Records from a data collection:
==============================

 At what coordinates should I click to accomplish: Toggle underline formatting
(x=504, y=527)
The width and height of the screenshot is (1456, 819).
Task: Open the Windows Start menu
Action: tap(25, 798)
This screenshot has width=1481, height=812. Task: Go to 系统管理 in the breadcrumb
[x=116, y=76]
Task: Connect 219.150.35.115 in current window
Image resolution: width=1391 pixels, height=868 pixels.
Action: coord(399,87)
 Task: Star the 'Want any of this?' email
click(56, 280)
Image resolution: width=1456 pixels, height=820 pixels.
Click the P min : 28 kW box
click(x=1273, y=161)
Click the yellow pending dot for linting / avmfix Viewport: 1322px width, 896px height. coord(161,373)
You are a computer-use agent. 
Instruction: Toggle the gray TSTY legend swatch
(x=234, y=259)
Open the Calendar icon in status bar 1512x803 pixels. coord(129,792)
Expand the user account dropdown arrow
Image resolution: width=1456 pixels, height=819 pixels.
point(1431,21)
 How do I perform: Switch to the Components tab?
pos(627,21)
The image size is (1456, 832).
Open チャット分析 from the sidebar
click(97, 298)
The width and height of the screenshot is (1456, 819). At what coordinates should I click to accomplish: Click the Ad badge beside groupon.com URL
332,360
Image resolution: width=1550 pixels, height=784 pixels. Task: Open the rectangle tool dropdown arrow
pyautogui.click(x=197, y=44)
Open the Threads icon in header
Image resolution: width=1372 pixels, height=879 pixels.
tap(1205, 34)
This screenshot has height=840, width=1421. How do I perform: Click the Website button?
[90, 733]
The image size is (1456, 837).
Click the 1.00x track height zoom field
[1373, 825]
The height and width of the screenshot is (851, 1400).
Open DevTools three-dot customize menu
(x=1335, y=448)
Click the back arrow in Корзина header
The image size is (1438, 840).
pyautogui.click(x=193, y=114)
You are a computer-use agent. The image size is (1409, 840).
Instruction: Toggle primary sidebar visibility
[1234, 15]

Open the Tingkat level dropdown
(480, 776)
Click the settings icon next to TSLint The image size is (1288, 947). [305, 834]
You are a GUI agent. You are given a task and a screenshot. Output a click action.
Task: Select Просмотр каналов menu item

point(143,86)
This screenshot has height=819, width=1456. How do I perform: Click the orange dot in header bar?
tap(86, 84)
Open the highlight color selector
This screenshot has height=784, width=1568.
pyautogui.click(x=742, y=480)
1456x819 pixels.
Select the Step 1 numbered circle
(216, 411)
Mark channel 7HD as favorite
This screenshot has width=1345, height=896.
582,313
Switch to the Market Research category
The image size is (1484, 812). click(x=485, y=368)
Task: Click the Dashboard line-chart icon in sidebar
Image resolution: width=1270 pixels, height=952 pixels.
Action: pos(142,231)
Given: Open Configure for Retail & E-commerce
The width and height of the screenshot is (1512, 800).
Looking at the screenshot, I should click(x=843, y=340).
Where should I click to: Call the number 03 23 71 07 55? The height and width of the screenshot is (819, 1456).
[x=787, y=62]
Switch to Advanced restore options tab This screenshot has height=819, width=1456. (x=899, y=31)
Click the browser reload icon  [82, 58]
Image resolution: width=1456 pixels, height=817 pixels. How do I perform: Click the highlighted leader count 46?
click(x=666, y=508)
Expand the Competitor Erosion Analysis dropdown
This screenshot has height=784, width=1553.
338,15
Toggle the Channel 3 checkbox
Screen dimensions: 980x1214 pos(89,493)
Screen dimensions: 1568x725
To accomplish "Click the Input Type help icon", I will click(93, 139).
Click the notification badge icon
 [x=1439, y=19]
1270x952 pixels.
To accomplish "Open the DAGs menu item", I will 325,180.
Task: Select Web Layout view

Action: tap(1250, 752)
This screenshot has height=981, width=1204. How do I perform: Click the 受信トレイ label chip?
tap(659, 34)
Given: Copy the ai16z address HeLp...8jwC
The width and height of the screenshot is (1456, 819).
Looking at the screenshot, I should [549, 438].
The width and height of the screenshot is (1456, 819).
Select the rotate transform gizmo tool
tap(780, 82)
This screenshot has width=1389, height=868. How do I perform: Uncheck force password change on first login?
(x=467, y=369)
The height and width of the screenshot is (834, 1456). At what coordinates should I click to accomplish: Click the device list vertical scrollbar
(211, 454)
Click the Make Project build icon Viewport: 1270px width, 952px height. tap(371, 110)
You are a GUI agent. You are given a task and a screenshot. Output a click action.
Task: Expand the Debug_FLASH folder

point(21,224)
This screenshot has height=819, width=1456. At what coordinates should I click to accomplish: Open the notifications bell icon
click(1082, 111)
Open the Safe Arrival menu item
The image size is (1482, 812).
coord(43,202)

==============================

What the task requires | Of the lines above, output exactly those from the line bearing "The image size is (1456, 832)." through the line bearing "1456x819 pixels.", inclusive.

Written response |
The image size is (1456, 832).
Open チャット分析 from the sidebar
click(97, 298)
The width and height of the screenshot is (1456, 819). At what coordinates should I click to accomplish: Click the Ad badge beside groupon.com URL
332,360
Image resolution: width=1550 pixels, height=784 pixels. Task: Open the rectangle tool dropdown arrow
pyautogui.click(x=197, y=44)
Open the Threads icon in header
Image resolution: width=1372 pixels, height=879 pixels.
tap(1205, 34)
This screenshot has height=840, width=1421. How do I perform: Click the Website button?
[90, 733]
The image size is (1456, 837).
Click the 1.00x track height zoom field
[1373, 825]
The height and width of the screenshot is (851, 1400).
Open DevTools three-dot customize menu
(x=1335, y=448)
Click the back arrow in Корзина header
The image size is (1438, 840).
pyautogui.click(x=193, y=114)
You are a computer-use agent. The image size is (1409, 840).
Instruction: Toggle primary sidebar visibility
[1234, 15]

Open the Tingkat level dropdown
(480, 776)
Click the settings icon next to TSLint The image size is (1288, 947). [305, 834]
You are a GUI agent. You are given a task and a screenshot. Output a click action.
Task: Select Просмотр каналов menu item

point(143,86)
This screenshot has height=819, width=1456. How do I perform: Click the orange dot in header bar?
tap(86, 84)
Open the highlight color selector
This screenshot has height=784, width=1568.
pyautogui.click(x=742, y=480)
1456x819 pixels.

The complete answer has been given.